Is mixing psilocybin and cannabis dangerous?
Not physiologically dangerous, but cannabis commonly intensifies psilocybin's psychological effects — especially anxiety, paranoia, and time distortion — and can tip a manageable experience into a difficult one. Most harm-reduction sources recommend avoiding cannabis during the first half of a psilocybin session. If you use cannabis recreationally with mushrooms, start with far less than you think you need; the effects compound unpredictably.
Can benzodiazepines stop a bad trip?
Yes. Benzodiazepines (lorazepam, diazepam, alprazolam) dampen psilocybin's acute effects and are used in clinical trials as a rescue medication when a participant becomes severely distressed. A standard 1–2 mg lorazepam dose typically reduces intensity within 30 minutes. If you are on chronic benzodiazepines, though, they will partially blunt the therapeutic experience — most clinical protocols hold benzos on session days and taper where possible.
Should I stop my ADHD medication before psilocybin?

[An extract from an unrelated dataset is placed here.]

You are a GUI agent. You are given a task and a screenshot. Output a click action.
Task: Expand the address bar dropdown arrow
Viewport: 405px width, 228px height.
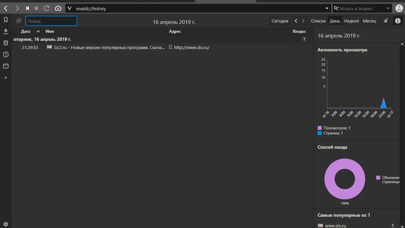[327, 9]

Stimulants (Adderall, Vyvanse, Ritalin, Concerta) are not strictly contraindicated, but they add cardiovascular load on top of psilocybin's modest blood pressure and heart rate elevation, and they can amplify anxiety and overstimulation during the session. Most clinical protocols have participants hold stimulants the day of dosing. Atomoxetine (Strattera) is serotonergic and is typically tapered before a session like an SSRI.
How long should I wait after stopping an SSRI before taking psilocybin?
Standard clinical trial washout is 2–6 weeks depending on the specific SSRI's half-life. Fluoxetine (Prozac) has the longest half-life and typically requires a 4–6 week washout. Sertraline, citalopram, and escitalopram usually require 2 weeks. This must be done gradually and under medical supervision — abrupt SSRI cessation causes discontinuation syndrome that can include dizziness, electric-shock sensations, severe mood instability, and rebound depression.
Does psilocybin interact with alcohol?
No dangerous pharmacological interaction has been documented, but alcohol impairs judgment, increases nausea, and disrupts the introspective quality of the experience — undermining any therapeutic intent. Most harm-reduction sources recommend avoiding alcohol for at least 24 hours before and 24 hours after a psilocybin session. Chronic heavy drinking also alters the serotonin system and may blunt psilocybin's effects.